Schematic representation of a pit in the early wood of the Pinaceae

function

In plant cells with non-woody primary walls , an exchange of substances between the cells is possible up to a particle size of 5 nm. As a result of the lignification of cell walls that their strength improved properties, which is permeability , however, greatly reduced. In order to ensure a lateral exchange of substances into the neighboring cell, pits are created where it is necessary.

If the pressure in the cell lumen changes , it can lead to a spot closure .

construction

A pit consists of a pit and a pit membrane (closing skin). Usually two pits are opposite each other, so that a pair of pits is created. Between the two adjacent cells there is only the potting skin, which consists of the central lamella and the thin primary wall layers. It delimits the potted cavity in the direction of the neighboring cell, while the cavity is open towards the cell lumen . Depending on the design of the pits, three types of pits can be distinguished: courtyard pits, pits with borders on one side and simple pits.

Court pits

Court pits ( Picea abies )

Court pits, d. That is, pits bordered on both sides, occur between dead water-conducting and strengthening cells ( tracheids , trachea ). In contrast to the simple pits, the secondary wall of the courtyard pits stands out from the middle layer ( middle lamella + primary wall ) and arches over it as an edge bulge. As a result, the spotted channel widens in a funnel-shaped manner to form a spotted chamber, the round to slit-shaped opening of which into the cell lumen is called the porus. From the lumen of view, the curvature of the bead is emerging around the porus than yard.

The pitting membrane is thickened in the middle of the pits of the Pinaceae to form a circular torus (lat. Pad). The edge of the torus is fringed. The fringes gradually merge into threads that form a net-like margin, which is permeable to liquids.

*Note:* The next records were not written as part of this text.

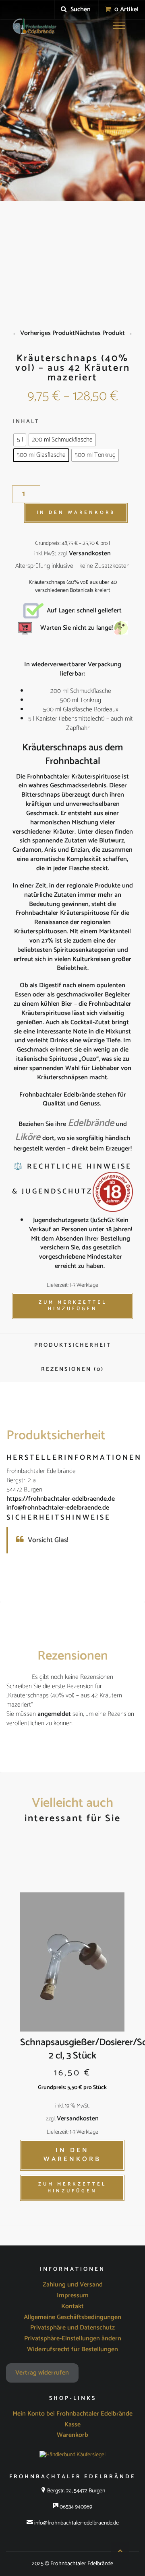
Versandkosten (90, 553)
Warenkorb (72, 2435)
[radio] (20, 440)
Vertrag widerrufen (42, 2372)
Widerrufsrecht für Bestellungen (72, 2349)
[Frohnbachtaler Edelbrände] (32, 26)
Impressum (73, 2295)
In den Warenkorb (76, 512)
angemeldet (54, 1714)
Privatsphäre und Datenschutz (72, 2328)
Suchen (80, 9)
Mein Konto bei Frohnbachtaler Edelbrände (72, 2414)
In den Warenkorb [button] (72, 2155)
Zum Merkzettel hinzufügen (73, 1305)
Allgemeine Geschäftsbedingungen (72, 2317)
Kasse (72, 2425)
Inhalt (26, 421)
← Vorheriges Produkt (43, 333)
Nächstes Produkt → (104, 333)
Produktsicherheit (72, 1345)
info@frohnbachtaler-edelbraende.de (57, 1507)
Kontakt (72, 2306)
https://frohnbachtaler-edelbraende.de (60, 1498)
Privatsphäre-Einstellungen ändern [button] (72, 2339)
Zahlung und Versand (73, 2285)
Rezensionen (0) (72, 1369)
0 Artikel (126, 9)
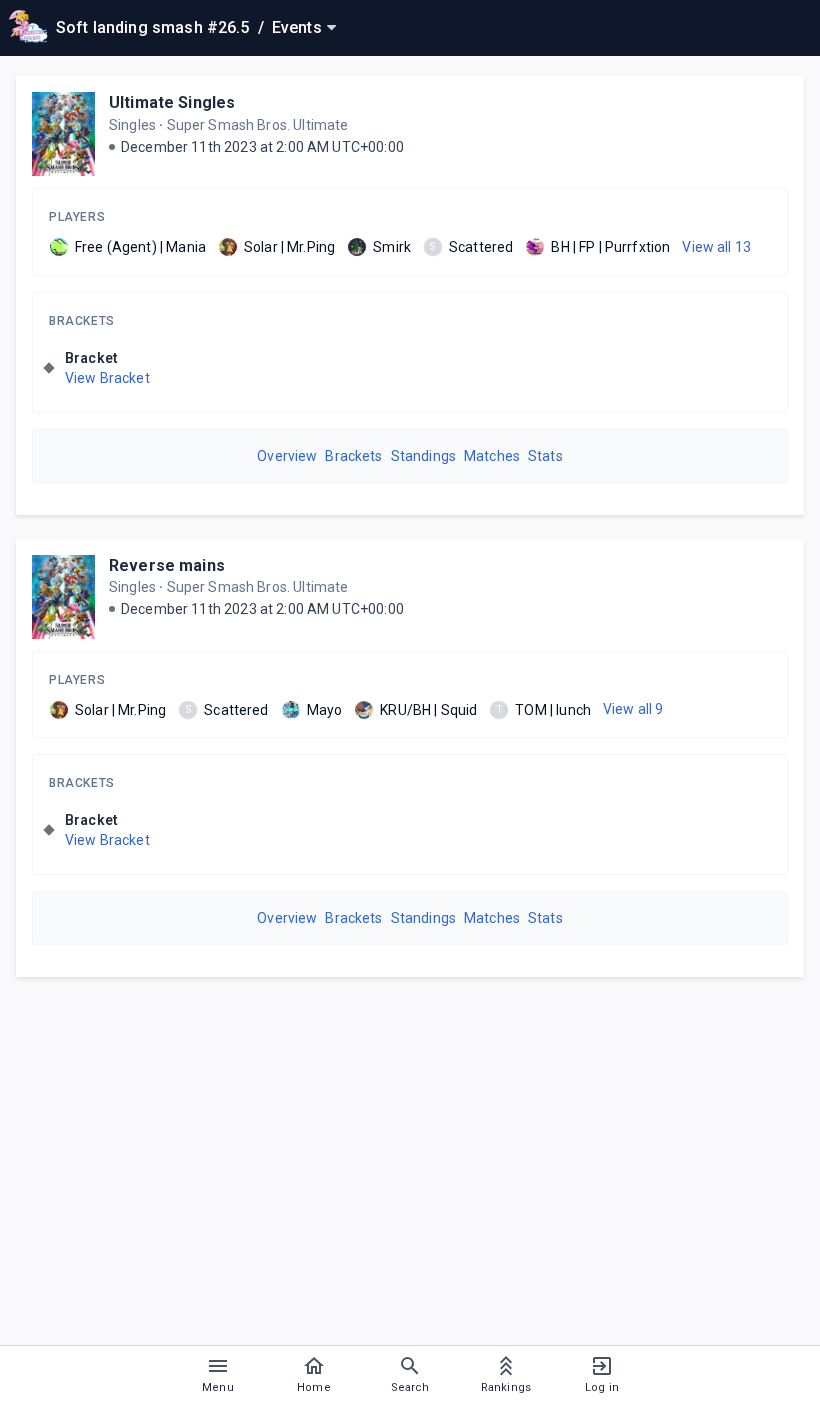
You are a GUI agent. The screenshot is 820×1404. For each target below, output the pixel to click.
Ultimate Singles (172, 102)
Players (77, 217)
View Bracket (107, 378)
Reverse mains (167, 565)
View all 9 (633, 709)
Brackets (82, 321)
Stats (545, 456)
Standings (423, 456)
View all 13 (716, 247)
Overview (287, 456)
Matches (492, 456)
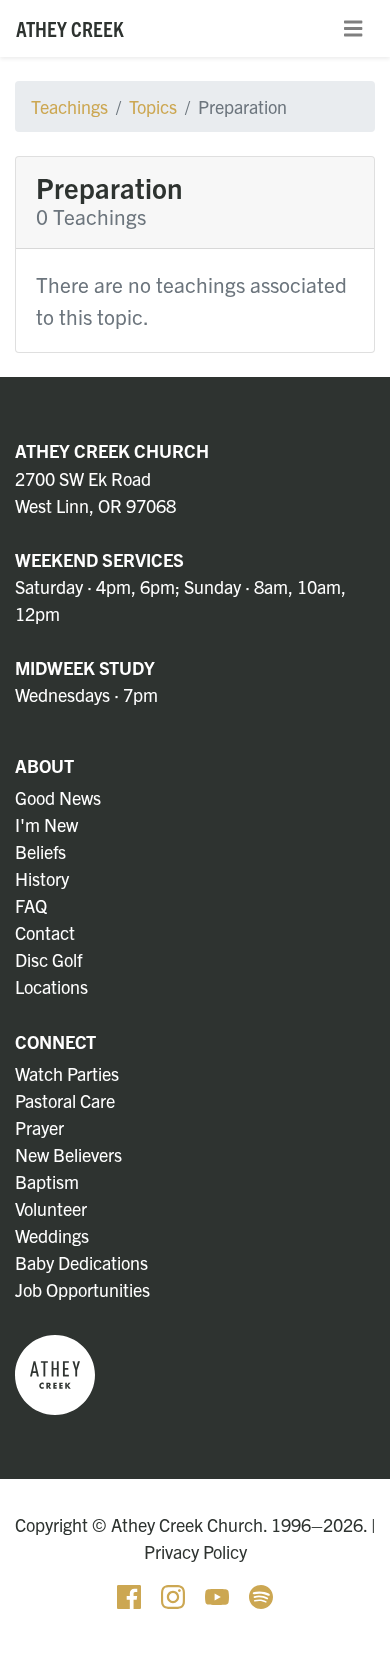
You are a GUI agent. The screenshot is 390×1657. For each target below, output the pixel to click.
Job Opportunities (82, 1289)
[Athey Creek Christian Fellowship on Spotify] (261, 1594)
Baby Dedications (81, 1262)
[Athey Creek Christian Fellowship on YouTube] (219, 1594)
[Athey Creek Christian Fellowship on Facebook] (131, 1594)
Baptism (47, 1181)
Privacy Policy (195, 1551)
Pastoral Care (65, 1100)
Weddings (52, 1235)
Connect (55, 1041)
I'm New (46, 824)
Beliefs (40, 851)
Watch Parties (67, 1073)
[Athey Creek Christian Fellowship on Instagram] (175, 1594)
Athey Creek (70, 28)
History (42, 878)
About (44, 765)
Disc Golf (48, 959)
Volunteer (51, 1208)
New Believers (68, 1154)
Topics (153, 106)
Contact (45, 932)
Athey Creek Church (112, 450)
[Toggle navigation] (353, 29)
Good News (58, 797)
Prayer (39, 1127)
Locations (51, 986)
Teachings (69, 106)
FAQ (31, 905)
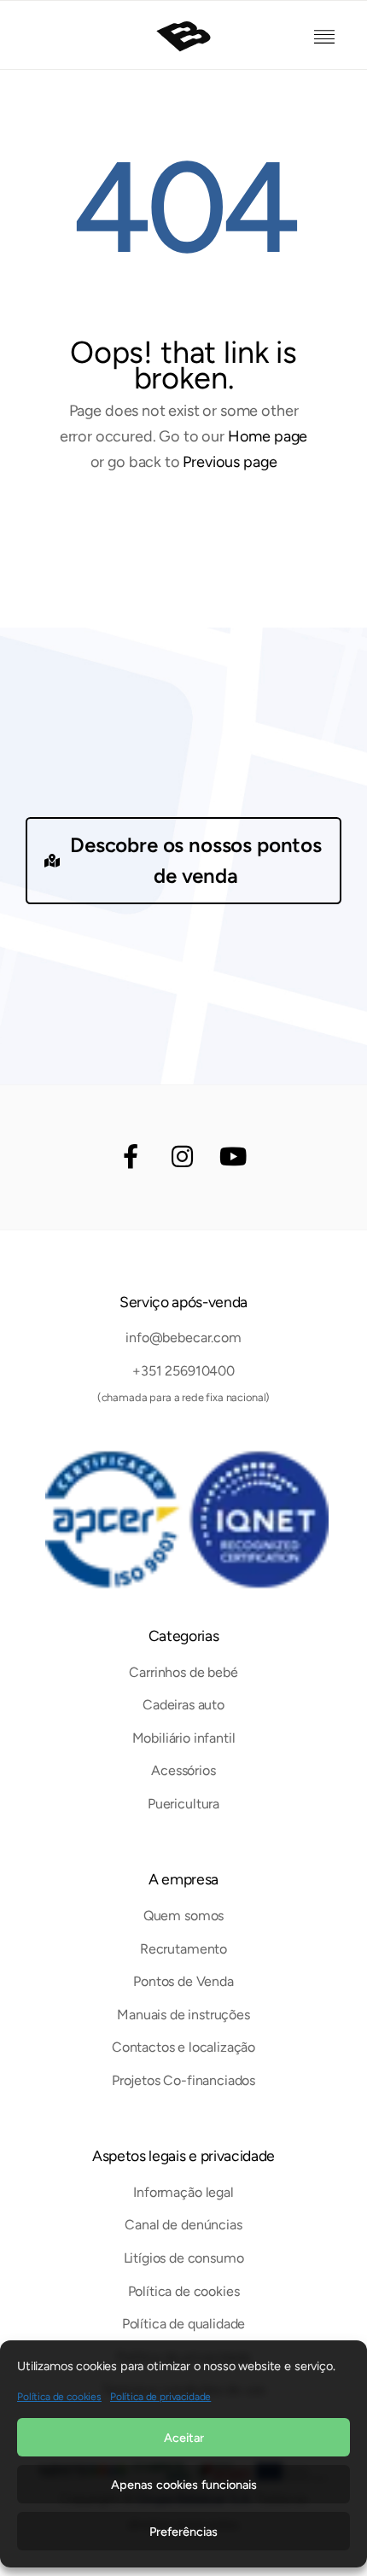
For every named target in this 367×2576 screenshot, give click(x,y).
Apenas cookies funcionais (184, 2484)
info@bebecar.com (183, 1337)
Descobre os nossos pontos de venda (196, 860)
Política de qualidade (184, 2324)
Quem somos (183, 1915)
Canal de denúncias (183, 2225)
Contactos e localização (183, 2047)
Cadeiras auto (183, 1705)
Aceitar (184, 2437)
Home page (268, 436)
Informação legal (183, 2192)
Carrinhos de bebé (183, 1672)
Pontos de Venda (183, 1981)
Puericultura (183, 1804)
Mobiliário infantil (184, 1738)
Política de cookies (59, 2397)
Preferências (183, 2531)
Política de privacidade (160, 2397)
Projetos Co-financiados (183, 2080)
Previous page (230, 462)
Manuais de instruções (183, 2014)
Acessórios (183, 1770)
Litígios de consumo (184, 2258)
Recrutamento (183, 1949)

Court pits in the trachea of ​​the bedecktsamer (angiosperms) have a slit-like opening and no torus on the closing skin. In some dicots there are sculptured courtyard pits, in which the cavity of the pit is covered with wart-like formations. In the walls of the libriform fibers there are oblique-column-shaped pits, the columns of a pair of pits being twisted against each other.

Pits bordered on one side

Piceoids, pits bordered on one side in the intersection field ( Picea abies )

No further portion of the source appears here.